Enter Campaign Inputs
Example Data Table
Use these values to test the calculator and verify your export workflow.
| Scenario | Baseline Units | Actual Units | Control Units | Control Audience | Test Audience | Price | Campaign Spend |
|---|---|---|---|---|---|---|---|
| Email Promotion | 1000 | 1320 | 240 | 2000 | 10000 | 48.00 | 4200 |
| Paid Social Push | 850 | 1095 | 170 | 1500 | 7500 | 52.00 | 3800 |
| Retail Coupon Run | 2100 | 2480 | 430 | 3500 | 17500 | 31.50 | 5200 |
Formula Used
Scaled control baseline = (Control Units ÷ Control Audience) × Test Audience
Expected baseline units = (Control Baseline × Confidence Factor) + (Manual Baseline × Remaining Weight)
Raw incremental units = Actual Units − Expected Baseline Units
Attributed incremental units = Raw Incremental Units × Attribution Rate
Effective unit price = Average Price × (1 − Discount Rate)
Net incremental sales = Attributed Incremental Units × Effective Unit Price × (1 − Returns Rate)
Incremental contribution = Attributed Incremental Units × ((Effective Unit Price − Variable Cost) × (1 − Returns Rate))
Net profit impact = Incremental Contribution − Total Campaign Spend
ROI percentage = (Net Profit Impact ÷ Total Campaign Spend) × 100
Lift percentage = ((Actual Units − Expected Baseline Units) ÷ Expected Baseline Units) × 100
How to Use This Calculator
- Enter a manual baseline using past sales, forecasted demand, or a stable pre-campaign average.
- Add control group sales and audience values if you have holdout data.
- Enter test audience size, actual units sold, price, and variable cost.
- Adjust discount, returns, attribution, and confidence percentages to match your measurement method.
- Include campaign spend and any extra allocated costs.
- Submit the form to display incremental sales results above the calculator.
- Export the results as CSV or PDF for reporting, sharing, or archiving.
Frequently Asked Questions
1. What does incremental sales mean?
Incremental sales are the extra sales generated beyond the expected baseline. They help separate campaign impact from normal demand, seasonality, or channel trends.
2. Why use a control group?
A control group shows what likely happened without the campaign. That improves baseline quality and reduces over-crediting sales driven by unrelated factors.
3. Can this calculator show negative lift?

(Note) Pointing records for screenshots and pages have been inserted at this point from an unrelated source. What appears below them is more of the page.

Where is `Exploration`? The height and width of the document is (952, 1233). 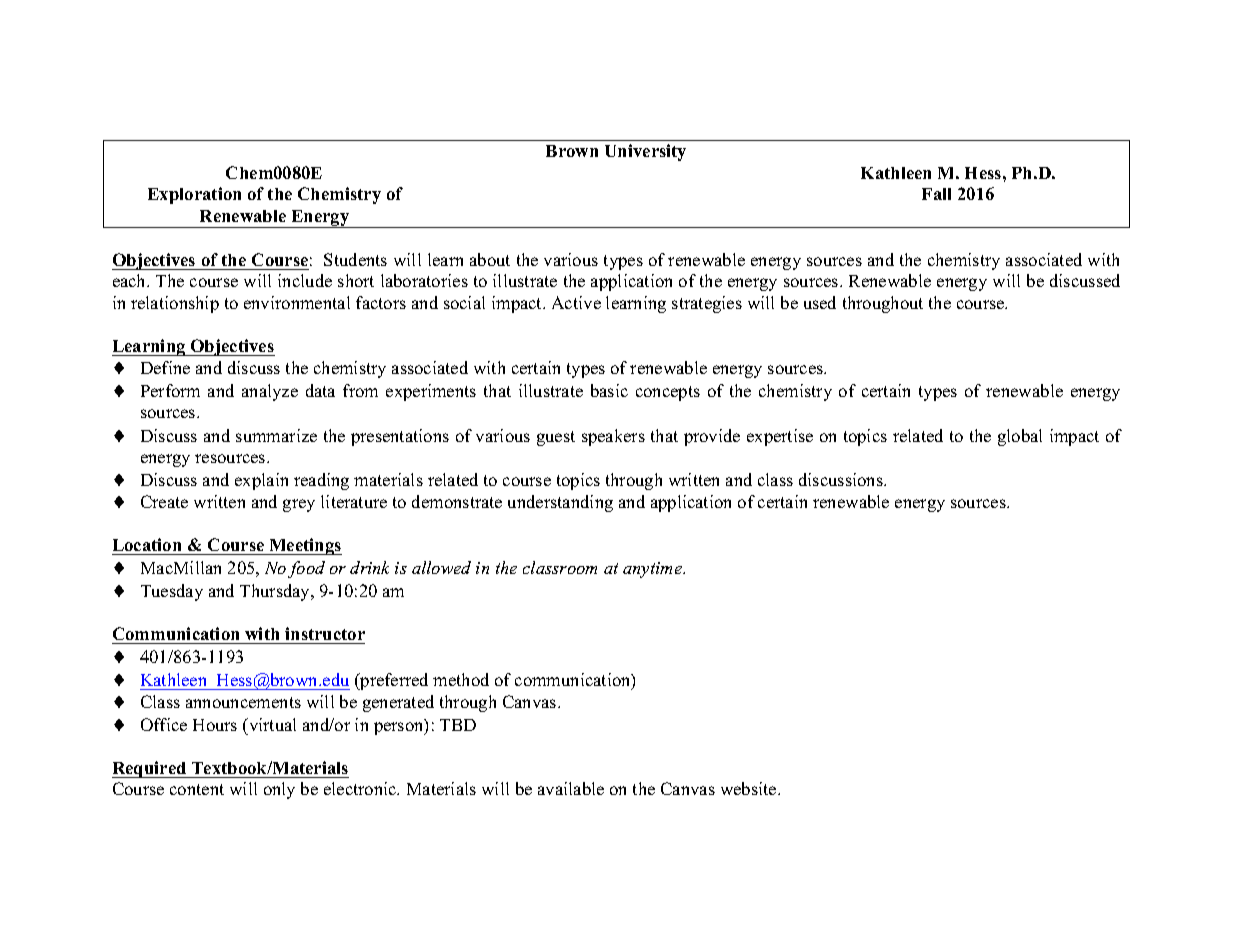 Exploration is located at coordinates (194, 195).
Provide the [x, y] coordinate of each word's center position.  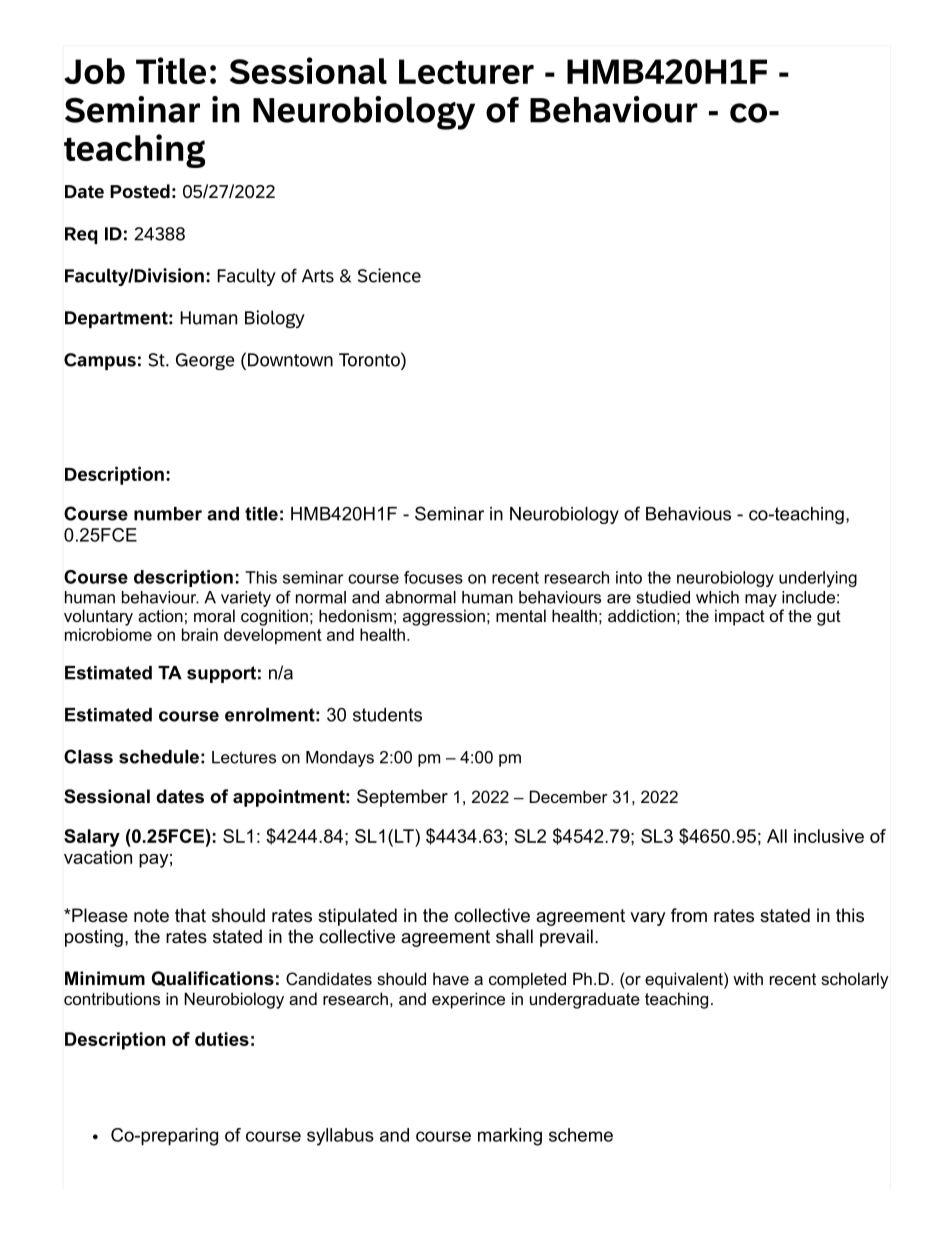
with [748, 978]
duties [222, 1039]
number [168, 514]
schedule [159, 757]
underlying [818, 579]
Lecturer [466, 71]
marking [510, 1137]
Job [94, 71]
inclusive [829, 836]
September [402, 798]
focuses [433, 577]
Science [389, 275]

Yes. If actual units fall below the expected baseline, the calculator will produce negative incremental units and negative lift, which can reveal campaign inefficiency.
4. What is the attribution rate used for?
Attribution rate reduces raw lift to the portion reasonably credited to the campaign. It is useful when multiple channels influence the same conversion path.
5. Should I include discounts and returns?
Yes. Gross lift can look strong while real revenue stays weak. Discounts and returns help convert volume gains into more realistic net sales estimates.
6. What does the confidence factor control?
It weights the control-derived baseline against your manual baseline. Higher values trust the control group more heavily when both methods are available.
7. Is ROI based on revenue or profit?
This page calculates ROI from incremental contribution minus campaign spend. That makes it closer to profit impact than a simple revenue-only return measure.